The Janus Henderson Horizon Fund (the “Fund”) is a Luxembourg SICAV incorporated on 30 May 1985, managed by Janus Henderson Investors Europe S.A. Janus Henderson Investors Europe S.A. may decide to terminate the marketing arrangements of this Collective Investment Scheme in accordance with the appropriate regulation. This is a marketing communication. Please refer to the prospectus of the UCITS and to the KIID before making any final investment decisions.
    Specific risks
  • An issuer of a bond (or money market instrument) may become unable or unwilling to pay interest or repay capital to the Fund. If this happens or the market perceives this may happen, the value of the bond will fall. High yielding (non-investment grade) bonds are more speculative and more sensitive to adverse changes in market conditions.
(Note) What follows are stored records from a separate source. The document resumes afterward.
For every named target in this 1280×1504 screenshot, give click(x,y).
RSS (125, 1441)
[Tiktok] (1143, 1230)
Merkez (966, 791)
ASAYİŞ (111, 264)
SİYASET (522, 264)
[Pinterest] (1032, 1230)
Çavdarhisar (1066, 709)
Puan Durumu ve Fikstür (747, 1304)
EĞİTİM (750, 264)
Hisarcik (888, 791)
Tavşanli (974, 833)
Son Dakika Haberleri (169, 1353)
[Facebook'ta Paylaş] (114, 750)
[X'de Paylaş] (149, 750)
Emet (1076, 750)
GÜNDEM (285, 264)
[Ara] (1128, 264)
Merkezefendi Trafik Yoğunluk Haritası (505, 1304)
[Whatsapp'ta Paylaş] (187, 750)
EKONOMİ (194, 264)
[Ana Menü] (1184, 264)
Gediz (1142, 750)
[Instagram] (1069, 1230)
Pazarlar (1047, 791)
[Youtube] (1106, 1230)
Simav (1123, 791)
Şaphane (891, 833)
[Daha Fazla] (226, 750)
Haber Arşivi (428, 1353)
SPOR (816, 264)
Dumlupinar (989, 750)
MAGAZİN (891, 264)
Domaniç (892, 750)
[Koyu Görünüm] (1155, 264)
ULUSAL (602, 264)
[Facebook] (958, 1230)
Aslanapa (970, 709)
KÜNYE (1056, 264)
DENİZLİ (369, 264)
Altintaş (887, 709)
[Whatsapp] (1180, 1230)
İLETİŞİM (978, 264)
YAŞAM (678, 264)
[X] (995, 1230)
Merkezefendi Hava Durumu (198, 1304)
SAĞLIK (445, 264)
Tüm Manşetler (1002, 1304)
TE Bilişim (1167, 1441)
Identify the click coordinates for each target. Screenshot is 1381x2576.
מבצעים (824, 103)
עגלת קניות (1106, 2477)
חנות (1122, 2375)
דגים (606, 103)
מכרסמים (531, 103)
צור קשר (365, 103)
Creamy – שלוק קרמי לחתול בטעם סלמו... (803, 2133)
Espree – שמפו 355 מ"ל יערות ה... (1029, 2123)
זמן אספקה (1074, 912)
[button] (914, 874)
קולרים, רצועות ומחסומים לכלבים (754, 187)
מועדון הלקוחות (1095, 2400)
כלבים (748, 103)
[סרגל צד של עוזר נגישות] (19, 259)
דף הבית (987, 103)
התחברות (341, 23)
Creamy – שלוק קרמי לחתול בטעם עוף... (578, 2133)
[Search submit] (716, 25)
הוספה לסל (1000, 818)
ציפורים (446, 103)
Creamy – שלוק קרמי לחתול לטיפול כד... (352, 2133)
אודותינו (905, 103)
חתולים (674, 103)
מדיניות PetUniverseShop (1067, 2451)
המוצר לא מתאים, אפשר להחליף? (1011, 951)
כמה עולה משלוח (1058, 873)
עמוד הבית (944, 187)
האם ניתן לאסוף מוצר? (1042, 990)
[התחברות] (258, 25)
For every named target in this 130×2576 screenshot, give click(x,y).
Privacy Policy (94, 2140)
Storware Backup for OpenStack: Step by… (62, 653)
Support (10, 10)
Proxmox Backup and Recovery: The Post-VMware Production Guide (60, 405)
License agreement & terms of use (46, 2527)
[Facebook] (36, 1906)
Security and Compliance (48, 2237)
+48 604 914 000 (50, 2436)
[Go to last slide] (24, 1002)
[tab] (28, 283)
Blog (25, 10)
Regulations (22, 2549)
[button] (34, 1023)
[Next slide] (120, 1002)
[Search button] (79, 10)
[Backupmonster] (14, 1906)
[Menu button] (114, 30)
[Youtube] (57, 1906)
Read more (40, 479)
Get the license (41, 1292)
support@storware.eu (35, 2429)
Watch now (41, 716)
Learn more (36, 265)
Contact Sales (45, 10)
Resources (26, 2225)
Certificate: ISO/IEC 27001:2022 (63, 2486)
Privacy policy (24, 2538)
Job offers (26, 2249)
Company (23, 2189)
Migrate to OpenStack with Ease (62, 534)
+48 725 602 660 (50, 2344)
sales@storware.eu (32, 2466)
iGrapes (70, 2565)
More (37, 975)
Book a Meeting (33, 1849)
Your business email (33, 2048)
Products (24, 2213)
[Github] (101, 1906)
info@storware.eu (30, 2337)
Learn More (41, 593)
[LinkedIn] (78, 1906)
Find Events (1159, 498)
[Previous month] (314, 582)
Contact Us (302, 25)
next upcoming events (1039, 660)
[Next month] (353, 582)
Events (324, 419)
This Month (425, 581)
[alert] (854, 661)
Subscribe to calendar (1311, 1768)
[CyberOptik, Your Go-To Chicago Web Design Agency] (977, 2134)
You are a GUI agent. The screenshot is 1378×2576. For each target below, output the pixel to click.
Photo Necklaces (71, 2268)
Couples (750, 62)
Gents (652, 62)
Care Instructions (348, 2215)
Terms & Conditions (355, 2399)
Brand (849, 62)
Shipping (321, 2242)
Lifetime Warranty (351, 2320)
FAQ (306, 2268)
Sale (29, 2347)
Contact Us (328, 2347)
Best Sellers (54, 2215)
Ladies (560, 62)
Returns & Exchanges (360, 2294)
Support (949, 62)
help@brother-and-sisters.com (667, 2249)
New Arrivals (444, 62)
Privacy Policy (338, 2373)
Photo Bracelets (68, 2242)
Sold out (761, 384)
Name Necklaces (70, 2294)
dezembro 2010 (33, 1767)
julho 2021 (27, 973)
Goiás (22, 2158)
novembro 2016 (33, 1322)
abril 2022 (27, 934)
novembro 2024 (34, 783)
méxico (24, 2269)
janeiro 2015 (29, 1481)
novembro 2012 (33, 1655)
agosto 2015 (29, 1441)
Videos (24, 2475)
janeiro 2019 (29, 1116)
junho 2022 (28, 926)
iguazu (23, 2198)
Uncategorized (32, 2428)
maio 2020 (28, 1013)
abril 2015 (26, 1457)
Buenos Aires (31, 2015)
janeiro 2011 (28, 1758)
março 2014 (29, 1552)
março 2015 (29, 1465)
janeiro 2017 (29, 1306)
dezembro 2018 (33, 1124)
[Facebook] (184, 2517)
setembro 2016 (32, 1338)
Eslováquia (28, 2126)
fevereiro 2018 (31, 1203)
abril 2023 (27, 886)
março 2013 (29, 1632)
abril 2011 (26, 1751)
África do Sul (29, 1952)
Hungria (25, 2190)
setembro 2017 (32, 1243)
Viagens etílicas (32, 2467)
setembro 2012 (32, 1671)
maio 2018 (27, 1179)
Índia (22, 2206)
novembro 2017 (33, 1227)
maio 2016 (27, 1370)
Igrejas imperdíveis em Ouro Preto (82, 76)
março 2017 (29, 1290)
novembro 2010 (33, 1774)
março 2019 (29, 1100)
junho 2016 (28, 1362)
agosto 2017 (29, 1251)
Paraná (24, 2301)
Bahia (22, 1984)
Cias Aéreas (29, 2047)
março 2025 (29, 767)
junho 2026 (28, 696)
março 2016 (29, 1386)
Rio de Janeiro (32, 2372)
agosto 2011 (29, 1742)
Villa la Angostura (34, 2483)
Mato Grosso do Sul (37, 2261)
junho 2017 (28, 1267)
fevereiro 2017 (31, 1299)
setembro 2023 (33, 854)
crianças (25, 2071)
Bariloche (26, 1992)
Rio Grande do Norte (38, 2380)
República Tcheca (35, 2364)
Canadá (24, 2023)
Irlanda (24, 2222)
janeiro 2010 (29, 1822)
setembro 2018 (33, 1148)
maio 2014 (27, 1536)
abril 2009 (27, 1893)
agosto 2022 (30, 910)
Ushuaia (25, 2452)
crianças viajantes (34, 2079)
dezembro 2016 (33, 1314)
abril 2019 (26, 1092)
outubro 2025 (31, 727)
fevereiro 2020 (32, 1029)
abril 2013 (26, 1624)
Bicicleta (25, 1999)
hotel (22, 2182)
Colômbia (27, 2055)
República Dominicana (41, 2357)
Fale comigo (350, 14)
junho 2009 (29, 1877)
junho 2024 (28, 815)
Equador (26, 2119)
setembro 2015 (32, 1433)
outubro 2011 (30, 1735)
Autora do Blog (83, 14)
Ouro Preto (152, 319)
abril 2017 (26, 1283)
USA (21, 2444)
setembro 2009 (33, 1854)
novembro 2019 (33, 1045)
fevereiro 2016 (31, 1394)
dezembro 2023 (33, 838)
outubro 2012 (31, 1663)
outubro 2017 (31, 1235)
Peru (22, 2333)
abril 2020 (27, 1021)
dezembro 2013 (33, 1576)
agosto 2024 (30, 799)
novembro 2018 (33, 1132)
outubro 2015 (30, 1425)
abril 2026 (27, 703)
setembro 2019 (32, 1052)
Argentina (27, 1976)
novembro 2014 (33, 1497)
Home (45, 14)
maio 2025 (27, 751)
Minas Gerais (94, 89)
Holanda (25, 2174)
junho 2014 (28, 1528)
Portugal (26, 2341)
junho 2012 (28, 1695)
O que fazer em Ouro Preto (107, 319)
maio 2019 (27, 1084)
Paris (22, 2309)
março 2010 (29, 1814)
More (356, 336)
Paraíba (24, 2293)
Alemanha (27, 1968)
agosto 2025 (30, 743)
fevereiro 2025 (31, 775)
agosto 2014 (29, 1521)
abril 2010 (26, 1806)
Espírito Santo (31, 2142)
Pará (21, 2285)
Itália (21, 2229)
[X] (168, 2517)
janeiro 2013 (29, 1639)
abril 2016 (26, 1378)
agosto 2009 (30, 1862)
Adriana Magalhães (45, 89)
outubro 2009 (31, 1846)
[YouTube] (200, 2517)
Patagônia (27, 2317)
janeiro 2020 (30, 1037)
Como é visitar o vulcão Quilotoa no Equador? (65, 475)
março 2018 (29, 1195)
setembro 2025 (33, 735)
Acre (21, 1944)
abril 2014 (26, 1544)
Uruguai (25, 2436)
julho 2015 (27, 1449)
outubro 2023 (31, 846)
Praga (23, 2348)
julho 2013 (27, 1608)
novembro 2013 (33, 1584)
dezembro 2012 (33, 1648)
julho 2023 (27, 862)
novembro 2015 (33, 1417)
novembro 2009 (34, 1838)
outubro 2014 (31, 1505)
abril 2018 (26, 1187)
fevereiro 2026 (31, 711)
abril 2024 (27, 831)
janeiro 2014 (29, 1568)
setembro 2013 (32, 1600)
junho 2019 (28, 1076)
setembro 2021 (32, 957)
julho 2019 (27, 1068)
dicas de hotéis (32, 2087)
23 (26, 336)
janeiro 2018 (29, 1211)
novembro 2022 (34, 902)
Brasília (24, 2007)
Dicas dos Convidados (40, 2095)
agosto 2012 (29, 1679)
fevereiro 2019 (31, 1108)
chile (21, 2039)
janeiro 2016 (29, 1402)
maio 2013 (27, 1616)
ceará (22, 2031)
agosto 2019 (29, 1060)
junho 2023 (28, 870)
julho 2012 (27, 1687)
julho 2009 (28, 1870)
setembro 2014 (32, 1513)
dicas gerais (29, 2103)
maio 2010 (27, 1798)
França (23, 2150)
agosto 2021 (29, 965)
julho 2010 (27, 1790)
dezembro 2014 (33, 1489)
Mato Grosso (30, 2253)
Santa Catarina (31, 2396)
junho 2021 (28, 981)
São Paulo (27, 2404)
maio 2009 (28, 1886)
  • When interest rates rise (or fall), the prices of different securities will be affected differently. In particular, bond values generally fall when interest rates rise. This risk is generally greater the longer the maturity of a bond investment.
  • Callable debt securities, such as some asset-backed or mortgage-backed securities (ABS/MBS), give issuers the right to repay capital before the maturity date or to extend the maturity. Issuers may exercise these rights when favourable to them and as a result the value of the fund may be impacted.
  • Emerging markets expose the Fund to higher volatility and greater risk of loss than developed markets; they are susceptible to adverse political and economic events, and may be less well regulated with less robust custody and settlement procedures.
  • The Fund may use derivatives towards the aim of achieving its investment objective. This can result in 'leverage', which can magnify an investment outcome and gains or losses to the Fund may be greater than the cost of the derivative. Derivatives also introduce other risks, in particular, that a derivative counterparty may not meet its contractual obligations.
  • When the Fund, or a hedged share/unit class, seeks to mitigate exchange rate movements of a currency relative to the base currency, the hedging strategy itself may create a positive or negative impact to the value of the Fund due to differences in short-term interest rates between the currencies.
  • Securities within the Fund could become hard to value or to sell at a desired time and price, especially in extreme market conditions when asset prices may be falling, increasing the risk of investment losses.
  • The Fund may incur a higher level of transaction costs as a result of investing in less actively traded or less developed markets compared to a fund that invests in more active/developed markets. These transaction costs are in addition to the Fund's Ongoing Charges.
  • Some or all of the ongoing charges may be taken from capital, which may erode capital or reduce potential for capital growth.
  • The Fund may invest in contingent convertible bonds (CoCos), which can fall sharply in value if the financial strength of an issuer weakens and a predetermined trigger event causes the bonds to be converted into shares of the issuer or to be partly or wholly written off.
  • The Fund could lose money if a counterparty with which the Fund trades becomes unwilling or unable to meet its obligations, or as a result of failure or delay in operational processes or the failure of a third party provider.
  • In addition to income, this share class may distribute realised and unrealised capital gains and original capital invested. Fees, charges and expenses are also deducted from capital. Both factors may result in capital erosion and reduced potential for capital growth. Investors should also note that distributions of this nature may be treated (and taxable) as income depending on local tax legislation.